The area’s high concentration of fiber networks and data centers has made locating companies here an easy choice.
“If you think about our history of having a robust telecom infrastructure and a premiere healthcare system, the two combined make it a natural fit for these IT companies,” says Carol Henderson, director of health sciences and advanced technologies global commerce at the Georgia Depart-ment of Economic Development.
Since 2009, the U.S. Centers for Medicare & Medicaid Services (CMS) has dispensed more than $7.7 billion in reimbursement payments to more than 307,000 healthcare professionals and 4,000 hospitals to roll out electronic health records.
American healthcare has long lagged behind Europe in switching from paper to electronic patient files. The so-called stimulus funding was designed to be the carrot, along with a stick that includes threats of lower reimbursements that would entice healthcare to get on board.
The result has been a surge in electronic health record sales and a proliferation of companies selling them – at one point even Sam’s Club was offering one.
Cutting Costs
Part of technology’s great appeal is the combination of better care and lower costs. To encourage people to take better care of themselves, healthcare has taken a cue from the retail industry with its own version of self-service. In thousands of retail stores across the country, SoloHealth has deployed kiosks with equipment that can identify risk factors related to obesity, hypertension and vision. The advanced machine conducts a diagnostic health risk assessment using an interactive questionnaire and measures blood pressure, body mass index and visual acuity. Based on this assessment, the consumer is directed to a local doctor for follow-up care.

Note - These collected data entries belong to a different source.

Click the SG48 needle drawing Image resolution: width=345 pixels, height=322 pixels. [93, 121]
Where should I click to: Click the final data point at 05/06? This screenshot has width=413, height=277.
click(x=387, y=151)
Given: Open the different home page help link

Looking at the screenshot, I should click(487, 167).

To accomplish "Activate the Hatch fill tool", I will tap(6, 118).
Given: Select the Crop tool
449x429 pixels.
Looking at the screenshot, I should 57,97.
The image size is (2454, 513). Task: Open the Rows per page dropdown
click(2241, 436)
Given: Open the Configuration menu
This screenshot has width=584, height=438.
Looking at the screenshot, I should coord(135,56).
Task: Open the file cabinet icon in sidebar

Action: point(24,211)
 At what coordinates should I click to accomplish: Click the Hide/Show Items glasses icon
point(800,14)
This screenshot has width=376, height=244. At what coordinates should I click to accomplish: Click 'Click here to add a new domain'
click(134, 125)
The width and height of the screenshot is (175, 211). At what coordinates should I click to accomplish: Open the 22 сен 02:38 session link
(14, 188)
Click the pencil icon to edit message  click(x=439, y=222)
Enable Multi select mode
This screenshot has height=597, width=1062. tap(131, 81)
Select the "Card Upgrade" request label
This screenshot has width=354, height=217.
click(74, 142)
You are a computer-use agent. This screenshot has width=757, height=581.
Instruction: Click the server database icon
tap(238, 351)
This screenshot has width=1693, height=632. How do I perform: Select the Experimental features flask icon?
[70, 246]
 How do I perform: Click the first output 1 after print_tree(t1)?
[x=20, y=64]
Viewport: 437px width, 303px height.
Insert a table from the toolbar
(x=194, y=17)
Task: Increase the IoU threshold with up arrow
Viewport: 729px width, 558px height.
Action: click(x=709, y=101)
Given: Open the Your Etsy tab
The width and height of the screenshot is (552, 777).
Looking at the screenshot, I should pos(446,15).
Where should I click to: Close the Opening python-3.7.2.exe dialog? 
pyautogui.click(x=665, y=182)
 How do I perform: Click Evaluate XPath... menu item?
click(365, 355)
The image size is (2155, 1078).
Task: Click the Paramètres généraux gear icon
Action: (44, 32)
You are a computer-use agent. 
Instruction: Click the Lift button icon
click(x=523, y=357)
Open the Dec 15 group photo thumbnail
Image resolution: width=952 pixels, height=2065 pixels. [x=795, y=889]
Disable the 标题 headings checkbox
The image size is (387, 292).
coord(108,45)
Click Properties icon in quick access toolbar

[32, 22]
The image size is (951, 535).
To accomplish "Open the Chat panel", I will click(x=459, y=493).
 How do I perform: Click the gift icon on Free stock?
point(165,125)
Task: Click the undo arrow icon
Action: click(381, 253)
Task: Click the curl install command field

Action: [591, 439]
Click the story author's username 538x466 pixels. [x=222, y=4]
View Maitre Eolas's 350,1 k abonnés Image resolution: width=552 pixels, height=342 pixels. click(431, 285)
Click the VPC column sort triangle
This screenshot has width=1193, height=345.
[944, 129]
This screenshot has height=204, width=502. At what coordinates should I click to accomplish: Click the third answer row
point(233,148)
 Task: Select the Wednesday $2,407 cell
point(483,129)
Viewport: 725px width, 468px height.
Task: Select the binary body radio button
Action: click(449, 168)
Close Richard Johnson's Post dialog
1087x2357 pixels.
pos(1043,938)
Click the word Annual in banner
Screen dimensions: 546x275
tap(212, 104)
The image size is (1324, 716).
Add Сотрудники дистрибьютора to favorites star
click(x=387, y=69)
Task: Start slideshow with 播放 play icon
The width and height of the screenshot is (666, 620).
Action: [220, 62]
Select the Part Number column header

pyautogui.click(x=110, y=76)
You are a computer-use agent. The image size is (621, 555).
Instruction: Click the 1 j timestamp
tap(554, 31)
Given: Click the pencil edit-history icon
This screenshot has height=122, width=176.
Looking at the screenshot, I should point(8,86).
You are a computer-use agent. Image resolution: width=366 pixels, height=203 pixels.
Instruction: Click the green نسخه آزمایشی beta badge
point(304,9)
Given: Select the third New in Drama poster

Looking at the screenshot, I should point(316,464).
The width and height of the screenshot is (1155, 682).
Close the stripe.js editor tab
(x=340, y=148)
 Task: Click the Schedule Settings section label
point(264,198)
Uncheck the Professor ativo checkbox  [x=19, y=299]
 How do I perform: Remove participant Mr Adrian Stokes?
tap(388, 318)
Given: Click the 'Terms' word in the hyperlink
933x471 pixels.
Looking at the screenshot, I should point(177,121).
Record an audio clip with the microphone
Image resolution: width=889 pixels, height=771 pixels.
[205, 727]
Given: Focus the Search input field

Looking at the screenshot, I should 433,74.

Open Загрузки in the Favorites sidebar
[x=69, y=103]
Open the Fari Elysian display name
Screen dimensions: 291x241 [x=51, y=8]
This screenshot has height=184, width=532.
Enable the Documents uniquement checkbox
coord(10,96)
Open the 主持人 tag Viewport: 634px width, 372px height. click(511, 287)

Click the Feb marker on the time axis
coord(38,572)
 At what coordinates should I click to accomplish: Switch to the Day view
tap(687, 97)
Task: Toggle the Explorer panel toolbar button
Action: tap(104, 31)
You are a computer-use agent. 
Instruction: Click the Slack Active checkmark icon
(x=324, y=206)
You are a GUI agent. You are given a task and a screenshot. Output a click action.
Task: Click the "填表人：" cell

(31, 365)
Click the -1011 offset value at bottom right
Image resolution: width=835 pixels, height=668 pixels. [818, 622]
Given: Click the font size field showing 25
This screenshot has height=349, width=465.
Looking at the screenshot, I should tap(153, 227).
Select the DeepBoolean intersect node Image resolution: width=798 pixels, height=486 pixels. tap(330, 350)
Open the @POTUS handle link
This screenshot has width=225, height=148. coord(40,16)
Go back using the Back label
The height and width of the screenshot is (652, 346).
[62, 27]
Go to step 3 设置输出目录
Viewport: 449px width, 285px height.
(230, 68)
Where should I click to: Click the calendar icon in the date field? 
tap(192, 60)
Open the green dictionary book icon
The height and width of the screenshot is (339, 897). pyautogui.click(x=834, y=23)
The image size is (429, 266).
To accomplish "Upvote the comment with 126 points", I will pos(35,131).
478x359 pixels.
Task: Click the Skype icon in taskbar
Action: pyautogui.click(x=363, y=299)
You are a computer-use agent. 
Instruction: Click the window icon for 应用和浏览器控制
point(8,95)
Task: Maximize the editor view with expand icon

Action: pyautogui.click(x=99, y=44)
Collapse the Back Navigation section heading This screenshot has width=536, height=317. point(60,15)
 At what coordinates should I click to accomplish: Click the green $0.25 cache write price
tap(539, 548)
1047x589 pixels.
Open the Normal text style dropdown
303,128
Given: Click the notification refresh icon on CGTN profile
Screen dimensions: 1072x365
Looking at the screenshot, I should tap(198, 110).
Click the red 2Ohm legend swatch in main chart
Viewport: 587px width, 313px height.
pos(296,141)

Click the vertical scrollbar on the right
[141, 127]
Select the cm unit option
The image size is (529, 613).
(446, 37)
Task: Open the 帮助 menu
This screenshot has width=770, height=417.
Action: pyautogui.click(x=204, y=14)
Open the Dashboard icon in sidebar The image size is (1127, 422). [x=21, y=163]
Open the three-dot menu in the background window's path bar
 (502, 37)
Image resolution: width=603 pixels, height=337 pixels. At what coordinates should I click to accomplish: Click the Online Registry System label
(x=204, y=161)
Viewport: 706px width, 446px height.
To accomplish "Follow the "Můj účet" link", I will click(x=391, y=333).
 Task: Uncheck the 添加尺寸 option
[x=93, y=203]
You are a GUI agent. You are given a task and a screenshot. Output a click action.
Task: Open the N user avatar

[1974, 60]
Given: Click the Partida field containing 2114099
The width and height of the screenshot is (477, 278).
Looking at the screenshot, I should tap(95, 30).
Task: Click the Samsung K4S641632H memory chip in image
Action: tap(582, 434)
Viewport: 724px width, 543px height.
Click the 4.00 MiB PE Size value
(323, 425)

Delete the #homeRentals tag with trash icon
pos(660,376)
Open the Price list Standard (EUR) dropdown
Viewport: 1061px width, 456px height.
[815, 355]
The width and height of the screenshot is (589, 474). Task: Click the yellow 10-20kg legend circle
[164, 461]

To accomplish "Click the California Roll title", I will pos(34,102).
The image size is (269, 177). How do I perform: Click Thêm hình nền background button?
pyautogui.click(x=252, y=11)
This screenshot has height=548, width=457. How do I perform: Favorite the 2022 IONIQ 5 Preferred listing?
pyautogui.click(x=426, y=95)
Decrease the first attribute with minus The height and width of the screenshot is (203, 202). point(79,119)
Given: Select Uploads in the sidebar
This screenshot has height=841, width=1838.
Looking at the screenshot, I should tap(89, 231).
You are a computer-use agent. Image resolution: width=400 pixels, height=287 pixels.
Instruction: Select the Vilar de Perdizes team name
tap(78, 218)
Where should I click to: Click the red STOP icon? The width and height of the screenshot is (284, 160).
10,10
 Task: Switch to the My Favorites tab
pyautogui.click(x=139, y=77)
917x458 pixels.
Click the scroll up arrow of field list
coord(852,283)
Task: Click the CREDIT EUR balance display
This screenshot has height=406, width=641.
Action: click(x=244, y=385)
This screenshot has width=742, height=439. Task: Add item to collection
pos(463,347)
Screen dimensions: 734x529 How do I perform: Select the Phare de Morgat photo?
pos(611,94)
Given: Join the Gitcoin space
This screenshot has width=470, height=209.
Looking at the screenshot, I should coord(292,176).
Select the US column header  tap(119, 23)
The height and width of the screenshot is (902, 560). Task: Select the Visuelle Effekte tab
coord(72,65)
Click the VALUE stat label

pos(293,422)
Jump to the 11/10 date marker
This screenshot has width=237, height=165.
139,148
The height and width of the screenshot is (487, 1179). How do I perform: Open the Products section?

“People are increasingly moving to consumer-directed service activities – whether it’s checking out at the grocery store yourself or checking in with the airline using the kiosks, it’s about consumer empowerment,” says SoloHealth President Founder and CEO Bart Foster. “There’s been a fundamental shift from ‘What can you do for me?’ to ‘What can I do for myself? I don’t want to wait in line, I don’t want to ask questions. I want to do something for myself.’”
The popularity of these kiosks even enticed the U.S. Department of Health & Human Services (HHS) to partner with SoloHealth in a program to promote awareness of the new Health Insurance Marketplace created by the Affordable Care Act.
One area where Atlanta has perhaps not fared as well as other cities is the lifeblood of tech companies – venture capital. Some observers say there simply aren’t that many venture capitalists in town, and much of the investing comes from outside the state.
For the VC operations here, there are plenty of choices. At Venture Atlanta, an annual “beauty pageant” for tech firms seeking VC funding, fully a quarter of the presenters are now from the HIT sector – up from none three years ago, according to Hartnett.
“You’d like to see more private equity and VC firms here because you need the intensity and the hunt and the fight,” observes Jim Denny, founder, president and CEO of Navicure, Inc., a provider of billing and financial transaction services for doctor groups and hospitals. “You need to know there are four guys behind you, and you have to put your best bid out. If you don’t have that competitive pressure, then the deals are going to be done elsewhere.”
For many local leaders, the health of Georgia’s healthcare IT industry is vital to the health of the economy and its residents. Technology offers the promise of greater access to care even in rural areas that have few doctors or hospitals. Whether it’s telemedicine that brings big city doctors to a small town or retail store kiosks that alert patients to health threats, all reflect the promise of connecting people and providers in new ways.
“The economy and healthcare are very closely connected,” says Williams. “If you get a poor economy, you’re going to have poor healthcare. Some places in [the] state don’t have access to healthcare, but through technology and information technology we can drive quality healthcare more effectively to more people in this state.”